Source: European Medicines Agency (EU) Revision Year: 2020 Publisher: Takeda France SAS, 112 avenue Kléber, 75116, Paris, France
Pharmacotherapeutic group: Immunostimulants, Other immunostimulants
ATC code: L03AX15
Mifamurtide (muramyl tripeptide phosphatidyl ethanolamine, MTP-PE) is a fully synthetic derivative of muramyl dipeptide (MDP), the smallest naturally-occurring immune stimulatory component of cell walls from Mycobacterium sp. It has similar immunostimulatory effects as natural MDP. MEPACT is a liposomal formulation specifically designed for in vivo targeting to macrophages by intravenous infusion.
MTP-PE is a specific ligand of NOD2, a receptor found primarily on monocytes, dendritic cells and macrophages. MTP-PE is a potent activator of monocytes and macrophages. Activation of human macrophages by mifamurtide is associated with production of cytokines, including tumour necrosis factor (TNF-), interleukin-1 (IL-1), IL-6, IL-8, and IL-12 and adhesion molecules, including lymphocyte function-associated antigen-1 (LFA-1) and intercellular adhesion molecule-1 (ICAM-1). In vitro-treated human monocytes killed allogeneic and autologous tumour cells (including melanoma, ovarian, colon, and renal carcinoma), but had no toxicity towards normal cells.

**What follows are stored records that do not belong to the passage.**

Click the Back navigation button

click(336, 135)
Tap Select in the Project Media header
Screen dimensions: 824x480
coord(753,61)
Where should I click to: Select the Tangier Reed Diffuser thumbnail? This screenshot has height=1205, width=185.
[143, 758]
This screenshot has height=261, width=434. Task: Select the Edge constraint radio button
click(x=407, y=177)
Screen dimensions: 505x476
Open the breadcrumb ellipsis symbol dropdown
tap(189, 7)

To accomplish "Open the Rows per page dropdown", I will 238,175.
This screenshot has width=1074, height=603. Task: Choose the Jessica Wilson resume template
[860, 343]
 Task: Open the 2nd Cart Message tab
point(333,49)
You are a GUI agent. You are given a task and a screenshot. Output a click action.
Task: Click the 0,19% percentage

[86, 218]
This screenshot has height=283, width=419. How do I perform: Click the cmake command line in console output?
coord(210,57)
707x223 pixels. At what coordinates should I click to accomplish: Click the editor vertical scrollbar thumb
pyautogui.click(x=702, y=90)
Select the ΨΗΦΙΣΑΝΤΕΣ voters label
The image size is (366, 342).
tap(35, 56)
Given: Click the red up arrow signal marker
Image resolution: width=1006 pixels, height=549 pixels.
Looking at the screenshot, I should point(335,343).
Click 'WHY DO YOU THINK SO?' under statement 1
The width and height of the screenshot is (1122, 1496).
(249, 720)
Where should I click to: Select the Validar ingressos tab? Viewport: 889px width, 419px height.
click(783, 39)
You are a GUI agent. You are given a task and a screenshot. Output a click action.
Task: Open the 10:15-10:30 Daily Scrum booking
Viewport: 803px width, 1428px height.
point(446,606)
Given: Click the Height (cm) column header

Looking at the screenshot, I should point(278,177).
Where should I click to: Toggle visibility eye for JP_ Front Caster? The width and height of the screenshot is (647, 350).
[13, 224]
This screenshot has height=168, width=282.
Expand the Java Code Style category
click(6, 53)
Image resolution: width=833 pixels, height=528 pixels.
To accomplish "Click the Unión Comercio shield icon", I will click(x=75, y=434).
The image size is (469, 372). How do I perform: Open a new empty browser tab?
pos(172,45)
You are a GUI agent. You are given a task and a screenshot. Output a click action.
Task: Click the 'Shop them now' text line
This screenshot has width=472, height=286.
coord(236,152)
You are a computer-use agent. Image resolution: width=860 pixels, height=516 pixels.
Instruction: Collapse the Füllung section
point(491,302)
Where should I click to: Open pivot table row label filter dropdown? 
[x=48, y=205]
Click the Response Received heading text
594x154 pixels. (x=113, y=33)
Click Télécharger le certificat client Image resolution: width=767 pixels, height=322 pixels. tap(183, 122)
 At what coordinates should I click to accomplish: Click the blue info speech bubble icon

In vivo administration of mifamurtide resulted in the inhibition of tumour growth in mouse and rat models of lung metastasis, skin and liver cancer, and fibrosarcoma. Significant enhancement of disease-free survival was also demonstrated in the treatment of dog osteosarcoma and hemangiosarcoma with mifamurtide as adjuvant therapy. The exact mechanism by which mifamurtide activation of monocytes and macrophages leads to anti-tumour activity in animals and humans is not yet known.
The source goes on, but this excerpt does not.